Render the records as a JSON list of strings, one string per line with blank lines dropped, starting at the line that has "The width and" and going through the end of the records. Leave the pictures out.

(Dataset excerpts)
■ ■ ■
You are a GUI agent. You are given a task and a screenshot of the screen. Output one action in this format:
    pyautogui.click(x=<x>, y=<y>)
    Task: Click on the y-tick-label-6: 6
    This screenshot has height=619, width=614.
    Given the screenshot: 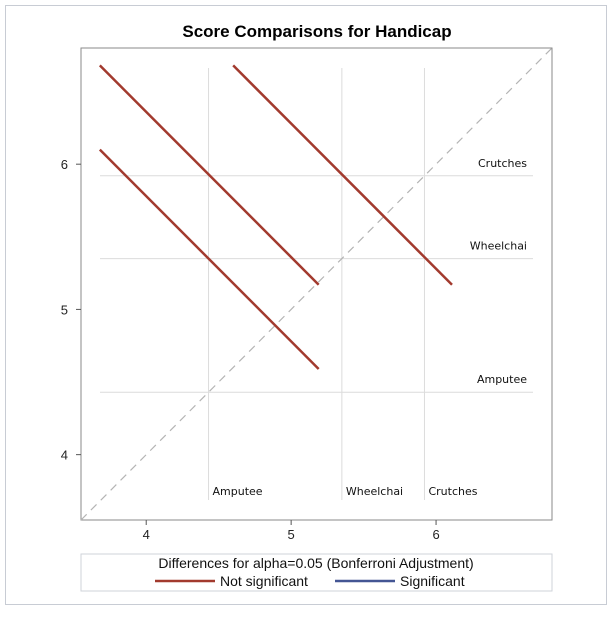 What is the action you would take?
    pyautogui.click(x=64, y=164)
    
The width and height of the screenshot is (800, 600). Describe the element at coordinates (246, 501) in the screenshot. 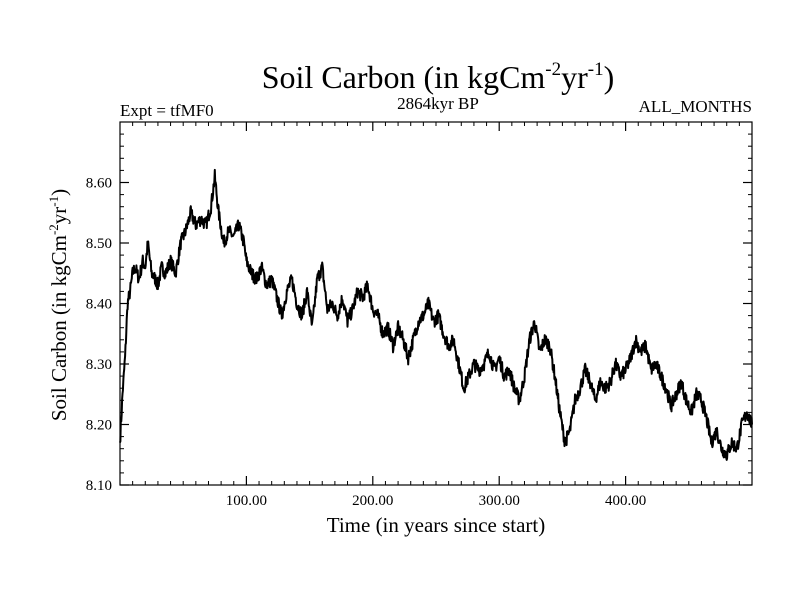

I see `x-tick-label: 100.00` at that location.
■ ■ ■
**WRITTEN RESPONSE**
[
  "The width and height of the screenshot is (800, 600). Describe the element at coordinates (246, 501) in the screenshot. ",
  "I see `x-tick-label: 100.00` at that location."
]